光の中へ集う

「……はっ……!!」


 意識が目覚めた時、アヴィス王妃の体は彼女が投獄された地下の牢屋の中にあった。彼女の体は、その身を案じた看守長の命令で持ち込まれた暖かな布団に包まれていた。全てが、あの不思議な出来事――眩い光に包まれる中で、彼女をはじめとするこの国のほとんどの人たちが敬愛する女神エクスティアが自分自身に面会し、この国に住む善良な人々を救うよう、彼女が抱える罪に対する『罰』と激励を与えられるという奇跡を経験する前と同じ光景であった。

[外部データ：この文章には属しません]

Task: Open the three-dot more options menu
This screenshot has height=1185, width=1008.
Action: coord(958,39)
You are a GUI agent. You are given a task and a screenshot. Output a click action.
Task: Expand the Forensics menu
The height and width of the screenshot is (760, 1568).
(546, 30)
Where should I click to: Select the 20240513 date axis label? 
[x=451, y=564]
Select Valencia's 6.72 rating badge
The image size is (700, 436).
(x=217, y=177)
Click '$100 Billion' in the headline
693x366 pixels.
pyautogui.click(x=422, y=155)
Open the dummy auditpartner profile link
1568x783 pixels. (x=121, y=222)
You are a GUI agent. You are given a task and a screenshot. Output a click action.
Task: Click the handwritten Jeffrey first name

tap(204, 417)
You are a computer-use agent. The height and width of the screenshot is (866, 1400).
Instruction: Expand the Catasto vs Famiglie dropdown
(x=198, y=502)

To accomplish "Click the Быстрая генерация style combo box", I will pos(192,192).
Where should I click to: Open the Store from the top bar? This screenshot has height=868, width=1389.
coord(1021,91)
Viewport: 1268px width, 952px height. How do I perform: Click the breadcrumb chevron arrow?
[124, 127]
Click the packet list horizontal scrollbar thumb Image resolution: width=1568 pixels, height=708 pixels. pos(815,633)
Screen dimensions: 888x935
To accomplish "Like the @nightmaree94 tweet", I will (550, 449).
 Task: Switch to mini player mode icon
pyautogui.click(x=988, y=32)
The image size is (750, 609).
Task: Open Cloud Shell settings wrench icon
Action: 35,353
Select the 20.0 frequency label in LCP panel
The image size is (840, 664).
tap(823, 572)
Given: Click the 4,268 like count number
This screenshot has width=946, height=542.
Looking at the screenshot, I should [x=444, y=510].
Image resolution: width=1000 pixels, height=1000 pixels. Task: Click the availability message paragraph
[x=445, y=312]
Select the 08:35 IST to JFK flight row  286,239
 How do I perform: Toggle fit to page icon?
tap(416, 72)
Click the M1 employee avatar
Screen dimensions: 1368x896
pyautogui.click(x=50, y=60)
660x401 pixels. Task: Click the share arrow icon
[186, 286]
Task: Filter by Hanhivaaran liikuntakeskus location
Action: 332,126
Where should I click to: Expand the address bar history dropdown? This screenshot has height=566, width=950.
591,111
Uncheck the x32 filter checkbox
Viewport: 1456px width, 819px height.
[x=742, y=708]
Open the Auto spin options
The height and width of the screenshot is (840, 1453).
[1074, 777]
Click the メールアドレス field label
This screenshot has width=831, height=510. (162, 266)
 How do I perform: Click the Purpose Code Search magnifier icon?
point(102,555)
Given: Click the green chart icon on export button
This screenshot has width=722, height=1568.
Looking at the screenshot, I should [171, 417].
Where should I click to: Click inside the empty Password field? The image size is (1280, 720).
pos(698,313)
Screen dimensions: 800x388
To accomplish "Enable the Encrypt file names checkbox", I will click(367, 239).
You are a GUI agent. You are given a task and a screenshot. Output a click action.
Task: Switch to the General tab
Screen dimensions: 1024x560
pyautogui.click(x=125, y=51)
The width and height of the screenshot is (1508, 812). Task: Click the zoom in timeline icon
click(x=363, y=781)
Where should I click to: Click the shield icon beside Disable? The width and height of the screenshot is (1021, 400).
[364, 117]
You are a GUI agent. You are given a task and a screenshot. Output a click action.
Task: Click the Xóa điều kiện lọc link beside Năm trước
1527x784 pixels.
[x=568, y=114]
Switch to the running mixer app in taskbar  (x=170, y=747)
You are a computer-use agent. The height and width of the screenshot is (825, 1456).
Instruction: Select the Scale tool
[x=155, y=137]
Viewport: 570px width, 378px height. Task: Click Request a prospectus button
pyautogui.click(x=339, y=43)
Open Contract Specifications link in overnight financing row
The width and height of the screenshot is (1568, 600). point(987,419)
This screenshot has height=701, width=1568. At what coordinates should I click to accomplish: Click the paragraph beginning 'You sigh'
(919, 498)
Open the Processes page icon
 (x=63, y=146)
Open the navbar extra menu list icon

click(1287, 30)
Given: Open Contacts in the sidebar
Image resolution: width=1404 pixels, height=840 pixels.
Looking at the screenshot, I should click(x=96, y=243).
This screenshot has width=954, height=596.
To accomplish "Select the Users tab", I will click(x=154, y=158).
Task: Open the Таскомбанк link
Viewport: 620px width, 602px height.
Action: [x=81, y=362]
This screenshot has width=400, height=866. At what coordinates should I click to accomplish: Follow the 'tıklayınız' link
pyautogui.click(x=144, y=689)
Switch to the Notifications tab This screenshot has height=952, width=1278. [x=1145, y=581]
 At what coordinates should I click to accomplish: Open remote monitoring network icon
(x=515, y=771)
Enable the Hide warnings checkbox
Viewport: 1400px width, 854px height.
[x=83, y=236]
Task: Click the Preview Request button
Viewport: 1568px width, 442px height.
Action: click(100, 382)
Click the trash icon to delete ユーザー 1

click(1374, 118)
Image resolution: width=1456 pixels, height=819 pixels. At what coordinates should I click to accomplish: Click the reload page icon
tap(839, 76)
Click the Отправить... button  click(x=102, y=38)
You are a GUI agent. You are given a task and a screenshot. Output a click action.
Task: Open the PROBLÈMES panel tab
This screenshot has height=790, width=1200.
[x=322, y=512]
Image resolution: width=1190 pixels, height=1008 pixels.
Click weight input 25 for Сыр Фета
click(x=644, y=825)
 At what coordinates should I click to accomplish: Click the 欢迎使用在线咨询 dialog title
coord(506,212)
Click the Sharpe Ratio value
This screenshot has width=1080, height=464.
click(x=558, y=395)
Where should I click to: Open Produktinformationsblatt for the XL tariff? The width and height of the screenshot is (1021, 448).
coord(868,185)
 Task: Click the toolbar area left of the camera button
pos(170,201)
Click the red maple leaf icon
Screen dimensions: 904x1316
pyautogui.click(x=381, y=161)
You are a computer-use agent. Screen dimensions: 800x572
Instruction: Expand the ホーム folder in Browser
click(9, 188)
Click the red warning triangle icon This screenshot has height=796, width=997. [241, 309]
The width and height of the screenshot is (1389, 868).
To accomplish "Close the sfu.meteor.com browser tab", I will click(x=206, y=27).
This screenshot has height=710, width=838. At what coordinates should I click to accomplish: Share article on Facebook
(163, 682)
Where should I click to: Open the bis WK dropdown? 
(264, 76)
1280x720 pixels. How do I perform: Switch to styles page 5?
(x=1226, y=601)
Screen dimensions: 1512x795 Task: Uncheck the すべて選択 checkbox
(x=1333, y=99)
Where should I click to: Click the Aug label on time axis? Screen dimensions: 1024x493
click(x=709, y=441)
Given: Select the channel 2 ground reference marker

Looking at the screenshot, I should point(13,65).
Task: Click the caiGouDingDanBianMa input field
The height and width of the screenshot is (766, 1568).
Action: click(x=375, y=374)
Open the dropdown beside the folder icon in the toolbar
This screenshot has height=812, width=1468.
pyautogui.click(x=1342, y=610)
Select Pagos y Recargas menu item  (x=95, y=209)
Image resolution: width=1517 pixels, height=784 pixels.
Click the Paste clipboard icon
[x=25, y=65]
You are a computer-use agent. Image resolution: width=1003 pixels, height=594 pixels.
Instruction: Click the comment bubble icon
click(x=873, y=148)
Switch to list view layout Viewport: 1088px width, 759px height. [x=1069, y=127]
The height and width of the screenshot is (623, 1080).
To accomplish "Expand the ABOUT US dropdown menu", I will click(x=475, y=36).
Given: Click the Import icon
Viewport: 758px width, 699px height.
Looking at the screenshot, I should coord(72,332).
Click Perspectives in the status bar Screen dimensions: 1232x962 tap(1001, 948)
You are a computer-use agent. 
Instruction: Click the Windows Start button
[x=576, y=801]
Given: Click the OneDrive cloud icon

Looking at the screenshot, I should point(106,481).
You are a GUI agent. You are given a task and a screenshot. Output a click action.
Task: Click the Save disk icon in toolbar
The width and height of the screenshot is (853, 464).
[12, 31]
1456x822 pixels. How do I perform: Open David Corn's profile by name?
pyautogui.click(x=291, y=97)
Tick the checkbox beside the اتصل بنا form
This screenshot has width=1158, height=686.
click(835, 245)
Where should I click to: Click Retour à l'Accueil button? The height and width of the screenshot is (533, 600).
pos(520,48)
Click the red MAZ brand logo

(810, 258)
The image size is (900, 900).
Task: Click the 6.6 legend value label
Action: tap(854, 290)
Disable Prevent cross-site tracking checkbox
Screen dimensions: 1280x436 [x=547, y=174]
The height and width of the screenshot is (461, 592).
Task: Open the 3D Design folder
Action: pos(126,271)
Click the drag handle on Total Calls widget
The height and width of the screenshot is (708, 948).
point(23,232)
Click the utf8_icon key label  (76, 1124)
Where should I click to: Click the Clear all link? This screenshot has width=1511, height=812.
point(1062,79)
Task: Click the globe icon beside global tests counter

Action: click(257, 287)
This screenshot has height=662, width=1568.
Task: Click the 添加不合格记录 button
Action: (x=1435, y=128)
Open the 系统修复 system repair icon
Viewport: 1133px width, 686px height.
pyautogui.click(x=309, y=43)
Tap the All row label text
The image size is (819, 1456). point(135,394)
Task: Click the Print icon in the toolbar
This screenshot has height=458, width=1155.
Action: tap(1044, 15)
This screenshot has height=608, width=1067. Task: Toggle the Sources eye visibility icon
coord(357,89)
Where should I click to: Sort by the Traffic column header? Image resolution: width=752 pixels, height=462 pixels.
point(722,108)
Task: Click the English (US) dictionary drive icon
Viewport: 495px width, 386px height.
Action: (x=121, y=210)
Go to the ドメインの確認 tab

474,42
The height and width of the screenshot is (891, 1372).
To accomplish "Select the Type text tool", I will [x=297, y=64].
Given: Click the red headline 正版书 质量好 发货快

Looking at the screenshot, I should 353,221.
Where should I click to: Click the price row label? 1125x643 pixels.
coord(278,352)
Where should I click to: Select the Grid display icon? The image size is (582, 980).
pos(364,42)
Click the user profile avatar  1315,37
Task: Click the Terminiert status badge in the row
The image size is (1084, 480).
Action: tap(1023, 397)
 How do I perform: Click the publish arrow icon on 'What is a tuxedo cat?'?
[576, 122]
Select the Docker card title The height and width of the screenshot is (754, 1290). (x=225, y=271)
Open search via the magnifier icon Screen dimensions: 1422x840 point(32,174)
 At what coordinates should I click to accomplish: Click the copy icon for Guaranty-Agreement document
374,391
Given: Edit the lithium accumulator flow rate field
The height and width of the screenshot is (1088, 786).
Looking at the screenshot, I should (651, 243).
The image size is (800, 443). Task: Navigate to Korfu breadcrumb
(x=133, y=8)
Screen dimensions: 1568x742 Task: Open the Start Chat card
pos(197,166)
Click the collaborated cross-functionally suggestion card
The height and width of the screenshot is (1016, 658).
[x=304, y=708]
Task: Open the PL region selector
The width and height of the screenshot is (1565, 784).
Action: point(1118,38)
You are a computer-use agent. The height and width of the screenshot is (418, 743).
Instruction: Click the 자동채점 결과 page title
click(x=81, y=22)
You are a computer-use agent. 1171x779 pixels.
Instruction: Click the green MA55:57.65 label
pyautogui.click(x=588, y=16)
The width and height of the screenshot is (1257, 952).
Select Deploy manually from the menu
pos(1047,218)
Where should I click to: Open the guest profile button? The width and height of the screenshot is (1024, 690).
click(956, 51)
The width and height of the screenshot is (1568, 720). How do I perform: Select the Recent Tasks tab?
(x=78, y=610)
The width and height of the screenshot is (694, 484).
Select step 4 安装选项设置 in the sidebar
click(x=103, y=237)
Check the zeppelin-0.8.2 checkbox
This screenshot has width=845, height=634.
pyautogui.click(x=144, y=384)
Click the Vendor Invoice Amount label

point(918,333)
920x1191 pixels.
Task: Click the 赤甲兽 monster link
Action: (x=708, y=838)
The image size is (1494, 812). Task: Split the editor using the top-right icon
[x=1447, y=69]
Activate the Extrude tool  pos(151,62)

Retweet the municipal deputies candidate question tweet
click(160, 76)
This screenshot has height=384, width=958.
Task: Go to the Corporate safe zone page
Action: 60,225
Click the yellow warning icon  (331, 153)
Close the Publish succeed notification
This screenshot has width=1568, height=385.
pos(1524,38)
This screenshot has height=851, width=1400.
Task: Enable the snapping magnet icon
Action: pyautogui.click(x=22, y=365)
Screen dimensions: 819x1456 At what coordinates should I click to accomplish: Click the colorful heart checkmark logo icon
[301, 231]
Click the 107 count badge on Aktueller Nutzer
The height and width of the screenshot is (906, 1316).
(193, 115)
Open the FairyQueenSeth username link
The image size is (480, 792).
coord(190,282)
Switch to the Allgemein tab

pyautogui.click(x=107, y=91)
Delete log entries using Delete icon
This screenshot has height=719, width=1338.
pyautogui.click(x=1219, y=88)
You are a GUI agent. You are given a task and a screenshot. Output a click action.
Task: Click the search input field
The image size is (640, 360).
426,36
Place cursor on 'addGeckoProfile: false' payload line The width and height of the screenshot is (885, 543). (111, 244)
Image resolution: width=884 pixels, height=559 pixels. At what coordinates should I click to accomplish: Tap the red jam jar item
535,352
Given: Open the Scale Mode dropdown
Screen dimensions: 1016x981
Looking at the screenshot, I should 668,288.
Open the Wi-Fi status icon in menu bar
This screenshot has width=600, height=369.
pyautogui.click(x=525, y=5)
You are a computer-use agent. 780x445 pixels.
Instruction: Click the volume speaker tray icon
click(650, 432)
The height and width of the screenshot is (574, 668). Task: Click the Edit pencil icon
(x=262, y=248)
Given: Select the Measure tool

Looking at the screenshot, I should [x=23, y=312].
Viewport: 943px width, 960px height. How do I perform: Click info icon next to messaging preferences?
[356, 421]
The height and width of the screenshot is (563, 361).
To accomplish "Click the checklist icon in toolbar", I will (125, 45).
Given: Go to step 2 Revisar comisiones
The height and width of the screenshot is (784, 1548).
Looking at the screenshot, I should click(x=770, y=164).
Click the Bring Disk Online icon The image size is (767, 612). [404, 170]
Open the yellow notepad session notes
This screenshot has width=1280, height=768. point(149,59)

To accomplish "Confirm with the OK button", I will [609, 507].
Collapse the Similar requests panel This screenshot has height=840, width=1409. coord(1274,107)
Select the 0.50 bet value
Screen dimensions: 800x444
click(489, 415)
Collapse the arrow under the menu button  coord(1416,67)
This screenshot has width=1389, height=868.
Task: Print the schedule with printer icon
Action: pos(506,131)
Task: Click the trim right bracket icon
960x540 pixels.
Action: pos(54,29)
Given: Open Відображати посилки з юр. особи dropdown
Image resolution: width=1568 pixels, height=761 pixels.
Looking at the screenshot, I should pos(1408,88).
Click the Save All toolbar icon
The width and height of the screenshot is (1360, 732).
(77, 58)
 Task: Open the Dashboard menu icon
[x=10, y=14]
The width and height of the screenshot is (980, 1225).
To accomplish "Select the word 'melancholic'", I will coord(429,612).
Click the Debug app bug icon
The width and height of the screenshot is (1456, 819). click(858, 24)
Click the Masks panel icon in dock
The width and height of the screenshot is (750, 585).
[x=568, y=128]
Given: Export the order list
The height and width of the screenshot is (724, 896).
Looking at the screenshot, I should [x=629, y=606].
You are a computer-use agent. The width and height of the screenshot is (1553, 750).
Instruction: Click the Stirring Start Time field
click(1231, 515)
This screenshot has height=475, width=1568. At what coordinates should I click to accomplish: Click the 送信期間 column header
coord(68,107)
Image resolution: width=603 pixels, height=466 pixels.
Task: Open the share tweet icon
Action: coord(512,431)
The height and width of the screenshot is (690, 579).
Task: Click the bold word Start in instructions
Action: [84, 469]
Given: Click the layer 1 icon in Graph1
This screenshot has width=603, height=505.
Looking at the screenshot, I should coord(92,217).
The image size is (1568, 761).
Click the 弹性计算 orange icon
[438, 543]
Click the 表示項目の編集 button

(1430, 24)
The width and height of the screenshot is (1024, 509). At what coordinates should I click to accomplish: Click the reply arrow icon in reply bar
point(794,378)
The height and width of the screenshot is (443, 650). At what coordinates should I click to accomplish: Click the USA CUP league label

 一瞬、王妃はあの光景は『夢』だったのではないか、と解釈しかけた。女神がわざわざ自分自身の目の前に現れるという時点でも信じられないのに、その女神が追放された聖女候補のセイラ・アウス・シュテルベン、純白のビキニアーマーを纏い日々女神や人々のために奔走していた真の聖女にふさわしかったはずの存在の姿を借りて現出するという事態を、素直に現実と捉えられないのも仕方ない事であった。いや、あれは本当に『女神エクスティア』だったのだろうか。彼女は自分自身以上に女神エクスティア様を尊敬し、彼女の加護を人々に授けるために粉骨砕身し続けたセイラ本人だったのではないか――そのような事を考え始め、ふと自分自身の横を見た直後、彼女の顔色は変わった。


「……え……!?!?」


 あの光景が決して『夢』ではないことを示す物体――煌びやかな光に包まれた空間へと続く巨大な『穴』が、彼女が閉じ込められていた牢屋の中に姿を現していたのだ。そして、同時に寝ぼけ眼だったアヴィスの目を覚まさせるかの如く、彼女の心の中へ大量の情報が雪崩れ込んできた。光の中で女神エクスティアから託された、腐りきったコンチネンタル聖王国から人々を救い、やがて訪れる『滅び』から逃れるための方法を、一気に思い出し始めたのである。この『穴』が、女神の言葉でいう『ポータル』、空間も時間も超越し特定の地点を結ぶという奇妙な抜け穴である事を。


「……よし……!」



 しばし目を閉じ、立ち上がった彼女の衣装は、既に閉じ込められていた時のみすぼらしい衣装ではなかった。セイラのビキニアーマーと同じ、寸分の穢れもない『純白』に包まれた、装飾こそ少ないが威厳と美しさを合わせたドレスになっていたのである。それは、『王妃』として迷える人々を導く覚悟を決めたアヴィスの心を示しているかのようだった。

 そして――。


「……さようなら、聖王国……」



 ――簡単に別れの挨拶を告げ、長らくお世話になった宮殿、王都、そしてこの国そのものへ一礼をした後、彼女は『ポータル』へと足を踏み入れた。その内部は煌びやかな光が四方八方から輝いていたが、彼女の目を晦ませるようなものではなく、その体を優しく抱くかのようなものであった。そして、ゆっくりとその光の向こうへ歩みを進めようとした時であった。アヴィスの耳に、自分の名を呼ぶ聞き覚えのある声が響いてきたのは。背後を見た彼女は、一瞬の驚きと女神への感謝の心に包まれた。あの時、『セイラ』の体を借りたという女神エクスティアが彼女に授けた幾多もの情報に記されていた通り――。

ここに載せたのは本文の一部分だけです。